Preliminary analysis and comparison of elicited prior distributions across conditions

In this document we perform some descriptive analysis of the priors chosen by participants and compare them across different conditions.

Data

First, we load the data downlaoded from qualtrics (this file is not shared as it contains identifiable information) and remove all the identifiers. We then save this deidentified file.

data.raw = read_csv( file = "data/prior-setting-study.csv", 
                 col_types = list())

data.raw %>%
  rename( 
    t3 = `Duration (in seconds)`,
    `Confidence in answer` = Q1_1,
    `Previous stats analysis` = Q2,
    `Stats software` = Q3,
    `Knowledge software` = Q4,
    `Knowledge stats` = Q5,
    `Knowledge Bayesian` = Q6,
    Strategy = Q7,
    `Affect of choice` = Q8,
    Education = Q9,
    condition = cond
  ) %>%
  select(t3, ResponseId, `Confidence in answer`:Education, alpha:t2) %>%
  extract( 3:nrow(.), ) %>%
  mutate(
    t1 = as.numeric(t1),
    t2 = as.numeric(t2),
    t3 = as.numeric(t3),
    time = t1 + t2 + t3
  ) %>%
  select (t1, t2, t3, time, everything()) %>%
  write.csv( file = "data/prior-setting-study-deidentified.csv", row.names = FALSE )

Load the cleaned data

We load the cleaned data, after removing all the identifiable information. We then add the codes from the open code generation process. The codes that we generated classified the priors elicited from participants in the survey (for both alpha and beta) as uninformative, weakly informative or informative.

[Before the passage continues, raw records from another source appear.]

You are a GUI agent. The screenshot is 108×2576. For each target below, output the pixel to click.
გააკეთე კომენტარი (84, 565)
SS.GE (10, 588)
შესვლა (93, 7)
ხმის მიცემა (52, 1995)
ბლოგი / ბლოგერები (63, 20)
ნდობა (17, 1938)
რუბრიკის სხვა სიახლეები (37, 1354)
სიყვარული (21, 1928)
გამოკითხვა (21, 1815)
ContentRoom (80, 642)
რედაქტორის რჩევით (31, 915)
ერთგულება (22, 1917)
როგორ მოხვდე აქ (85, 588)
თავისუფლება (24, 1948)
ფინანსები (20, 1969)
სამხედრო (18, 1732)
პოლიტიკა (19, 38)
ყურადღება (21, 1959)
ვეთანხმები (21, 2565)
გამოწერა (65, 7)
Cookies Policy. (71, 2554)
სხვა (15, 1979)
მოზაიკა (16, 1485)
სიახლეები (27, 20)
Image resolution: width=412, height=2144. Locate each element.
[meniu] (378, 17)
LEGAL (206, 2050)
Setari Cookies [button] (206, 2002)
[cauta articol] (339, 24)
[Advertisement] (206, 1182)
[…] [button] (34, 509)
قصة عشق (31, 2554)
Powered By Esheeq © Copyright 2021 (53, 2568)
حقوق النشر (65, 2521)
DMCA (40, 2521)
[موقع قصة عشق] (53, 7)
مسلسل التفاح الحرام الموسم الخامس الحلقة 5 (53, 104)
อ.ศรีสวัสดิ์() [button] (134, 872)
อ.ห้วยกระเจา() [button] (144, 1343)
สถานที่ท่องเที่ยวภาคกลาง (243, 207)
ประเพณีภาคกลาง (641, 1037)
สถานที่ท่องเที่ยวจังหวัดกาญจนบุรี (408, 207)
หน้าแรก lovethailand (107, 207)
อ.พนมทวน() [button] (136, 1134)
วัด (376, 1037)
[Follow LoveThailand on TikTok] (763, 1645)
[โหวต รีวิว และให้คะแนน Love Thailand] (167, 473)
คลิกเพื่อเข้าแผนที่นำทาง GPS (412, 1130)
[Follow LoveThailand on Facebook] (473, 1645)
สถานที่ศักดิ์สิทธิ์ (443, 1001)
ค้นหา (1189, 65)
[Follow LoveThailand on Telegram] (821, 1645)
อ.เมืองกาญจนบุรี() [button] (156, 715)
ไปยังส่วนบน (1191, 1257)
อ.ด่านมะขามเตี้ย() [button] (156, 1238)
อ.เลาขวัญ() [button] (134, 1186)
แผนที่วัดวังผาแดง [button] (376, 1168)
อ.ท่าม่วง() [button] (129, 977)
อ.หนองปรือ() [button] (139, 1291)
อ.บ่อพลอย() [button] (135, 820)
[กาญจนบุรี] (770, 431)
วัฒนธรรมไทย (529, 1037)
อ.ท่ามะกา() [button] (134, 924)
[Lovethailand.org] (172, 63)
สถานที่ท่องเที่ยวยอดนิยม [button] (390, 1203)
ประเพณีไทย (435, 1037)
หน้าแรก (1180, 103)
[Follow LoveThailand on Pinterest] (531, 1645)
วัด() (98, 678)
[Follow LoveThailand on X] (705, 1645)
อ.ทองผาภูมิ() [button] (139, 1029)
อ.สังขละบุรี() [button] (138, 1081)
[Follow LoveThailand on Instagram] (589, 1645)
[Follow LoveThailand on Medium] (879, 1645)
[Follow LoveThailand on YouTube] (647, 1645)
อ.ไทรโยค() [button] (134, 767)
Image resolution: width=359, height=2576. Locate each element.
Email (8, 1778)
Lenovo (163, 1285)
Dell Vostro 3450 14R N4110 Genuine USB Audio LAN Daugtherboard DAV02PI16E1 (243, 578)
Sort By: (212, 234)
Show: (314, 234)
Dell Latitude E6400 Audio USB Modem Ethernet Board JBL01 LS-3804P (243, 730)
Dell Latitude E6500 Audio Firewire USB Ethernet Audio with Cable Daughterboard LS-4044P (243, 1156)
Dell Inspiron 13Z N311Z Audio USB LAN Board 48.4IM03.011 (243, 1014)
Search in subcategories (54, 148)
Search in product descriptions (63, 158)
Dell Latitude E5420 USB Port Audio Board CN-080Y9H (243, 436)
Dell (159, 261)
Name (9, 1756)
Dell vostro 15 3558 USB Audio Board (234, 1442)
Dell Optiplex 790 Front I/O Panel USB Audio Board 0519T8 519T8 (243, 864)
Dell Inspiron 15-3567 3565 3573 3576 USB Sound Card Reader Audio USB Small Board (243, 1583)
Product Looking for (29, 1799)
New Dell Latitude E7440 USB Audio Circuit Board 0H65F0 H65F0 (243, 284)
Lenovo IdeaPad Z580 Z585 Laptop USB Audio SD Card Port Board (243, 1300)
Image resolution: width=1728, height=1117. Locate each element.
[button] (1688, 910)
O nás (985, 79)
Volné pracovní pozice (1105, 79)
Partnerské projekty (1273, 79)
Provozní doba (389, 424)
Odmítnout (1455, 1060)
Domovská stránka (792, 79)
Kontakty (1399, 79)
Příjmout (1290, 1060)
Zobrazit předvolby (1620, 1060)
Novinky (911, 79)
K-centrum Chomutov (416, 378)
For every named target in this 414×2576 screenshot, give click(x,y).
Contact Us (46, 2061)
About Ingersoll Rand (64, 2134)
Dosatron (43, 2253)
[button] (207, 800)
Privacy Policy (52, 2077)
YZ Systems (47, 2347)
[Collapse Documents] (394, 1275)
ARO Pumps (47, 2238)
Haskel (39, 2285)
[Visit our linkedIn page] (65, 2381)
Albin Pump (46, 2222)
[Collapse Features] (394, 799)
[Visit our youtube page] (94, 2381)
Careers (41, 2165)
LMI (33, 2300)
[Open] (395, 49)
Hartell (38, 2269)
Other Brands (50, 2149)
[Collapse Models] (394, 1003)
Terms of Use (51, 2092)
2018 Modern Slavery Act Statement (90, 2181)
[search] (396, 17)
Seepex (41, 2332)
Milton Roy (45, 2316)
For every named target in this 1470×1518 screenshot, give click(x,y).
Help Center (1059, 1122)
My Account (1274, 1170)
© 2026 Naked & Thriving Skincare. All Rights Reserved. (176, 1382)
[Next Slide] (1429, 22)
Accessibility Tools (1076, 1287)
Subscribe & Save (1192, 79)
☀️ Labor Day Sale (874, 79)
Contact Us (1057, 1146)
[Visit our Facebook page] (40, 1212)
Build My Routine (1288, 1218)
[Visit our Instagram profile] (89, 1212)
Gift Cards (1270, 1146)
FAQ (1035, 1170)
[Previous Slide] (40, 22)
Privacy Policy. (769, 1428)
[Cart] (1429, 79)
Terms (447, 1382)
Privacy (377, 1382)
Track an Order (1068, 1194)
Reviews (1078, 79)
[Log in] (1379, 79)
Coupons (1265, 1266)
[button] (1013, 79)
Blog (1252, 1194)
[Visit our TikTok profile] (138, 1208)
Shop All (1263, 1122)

data = read_csv( file = "data/prior-setting-study-deidentified.csv", 
                 col_types = list())

data %<>% mutate(
  WIP_alpha = c(NA, NA, TRUE, TRUE, FALSE, TRUE, FALSE, NA, FALSE, FALSE, TRUE, TRUE, TRUE, TRUE, NA, FALSE, FALSE, FALSE, FALSE, FALSE, FALSE, TRUE, NA, NA, FALSE, TRUE, FALSE, NA, TRUE, FALSE, TRUE, TRUE, TRUE, FALSE, TRUE, NA, NA, NA, TRUE, FALSE, TRUE, FALSE, TRUE, TRUE, FALSE, TRUE, TRUE, TRUE, NA, NA, TRUE, NA),
  
  WIP_beta = c(NA, NA, FALSE, FALSE, TRUE, NA, TRUE, FALSE, FALSE, FALSE, TRUE, TRUE, TRUE, TRUE, NA, FALSE, TRUE, FALSE, FALSE, FALSE, TRUE, TRUE, NA, FALSE, TRUE, TRUE, FALSE, FALSE, TRUE, TRUE, FALSE, TRUE, TRUE, FALSE, TRUE, FALSE, TRUE, TRUE, TRUE, NA, TRUE, TRUE, TRUE, TRUE, FALSE, TRUE, NA, NA, NA, FALSE, TRUE, TRUE),
  
  IP_alpha = c(NA, NA, FALSE, FALSE, TRUE, FALSE, TRUE, NA, TRUE, TRUE, FALSE, FALSE, FALSE, FALSE, NA, TRUE, TRUE, TRUE, TRUE, TRUE, TRUE, FALSE, NA, NA, FALSE, FALSE, TRUE, FALSE, FALSE, TRUE, NA, FALSE, FALSE, TRUE, FALSE, NA, FALSE, NA, FALSE, TRUE, FALSE, TRUE, FALSE, TRUE, TRUE, NA, FALSE, FALSE, NA, FALSE, FALSE, NA),
  
  IP_beta = c(NA, NA, FALSE, TRUE, FALSE, FALSE, FALSE, TRUE, TRUE, FALSE, FALSE, FALSE, FALSE, FALSE, NA, TRUE, FALSE, FALSE, FALSE, FALSE, FALSE, FALSE, NA, TRUE, FALSE, FALSE, TRUE, TRUE, FALSE, FALSE, TRUE, FALSE, FALSE, TRUE, FALSE, FALSE, FALSE, FALSE, FALSE, NA, FALSE, FALSE, FALSE, FALSE, TRUE, FALSE, NA, NA, NA, FALSE, FALSE, FALSE)
) %>%
  drop_na( condition )

data %>%
  write.csv( file = "data/prior-setting-study-deidentified-2.csv", row.names = FALSE )

Analysis

Check the number of responses in each condition.

data %>%
  group_by(condition) %>%
  summarise(n = n())

## # A tibble: 3 x 2
##   condition     n
##   <chr>     <int>
## 1 0c           17
## 2 1t           18
## 3 2t           15

Calculate the amount of time spent by the participants in the survey. This is the combined time spent across the three pages of the survey (page 1: intro and description, prior elicitation, open-ended questions and statistical experience)

data %>%
  mutate( time = (as.numeric(t1) + as.numeric(t2) + (as.numeric(t3)) ) ) %>%
  summarise( 
    mean = mean(time), 
    sd = sd(time)
  )

## # A tibble: 1 x 2
##    mean    sd
##   <dbl> <dbl>
## 1  870.  537.

Experise

We ask three likert type questions to elicit participants statistical experience: - Experience with statistics in general - Experience with Bayesian statistics - Experience with a statistical programming language (such as R, SAS etc.)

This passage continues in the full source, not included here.